#### 課題一覧:
1. 下記のプリオン病国際会議に関する対象テキストで、写真で振り返るとされている行事をすべて挙げてください。
2. 対象テキストによれば、PRION 2016 TOKYOはどこで開催されましたか。
3. 対象テキストの「これまでこの国際会議は欧米でしか開催されたことがなく、欧米以外では初の開催です。」という一文を英語に訳してください。

#### 対象テキスト:

世界で最も悲惨な遺伝性・致死性・人獣共通感染症とされる、 “プリオン病''の克服をめざすための国際会議であるPRION 2016 TOKYOが、2016年5月10日〜13日に学術総合センター(東京)で開催されました。これまでこの国際会議は欧米でしか開催されたことがなく、欧米以外では初の開催です。PRION 2016 TOKYOの開会式・調印式とオープニングレセプションを写真で振り返りつつ、参加された先生方のレビューを掲載させていただきます。
シンポジウム初日には国立精神・神経医療研究センター理事長の水澤英洋先生による開催宣言に続き安倍晋三内閣総理大臣からのメッセージが紹介されました。また、プリオン病の病態解明と治療開発を進めるための研究をよりいっそう推進するための「国際協力の促進」として東京宣言が採択されました。

#### 提供データ:

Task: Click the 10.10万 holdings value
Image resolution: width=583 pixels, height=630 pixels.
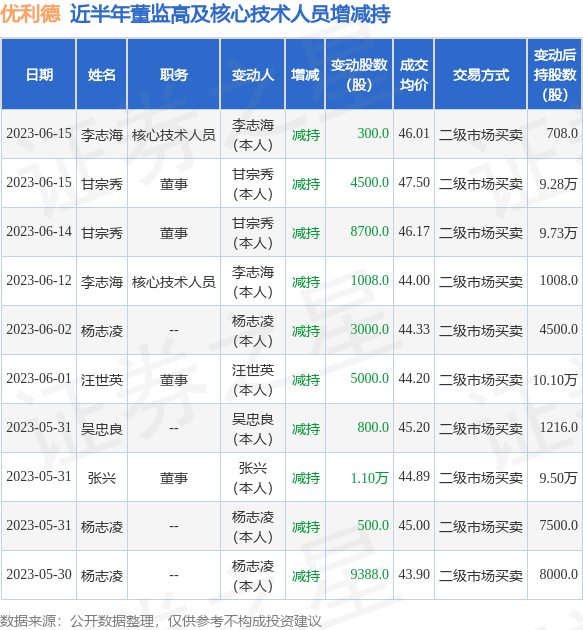Action: [555, 379]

#### 解答一覧:
1. 開会式、調印式、オープニングレセプション

2. 学術総合センター（東京）で開催されました。

3. Until now, this international conference had only ever been held in Europe and North America, and this is the first time it has been held outside those regions.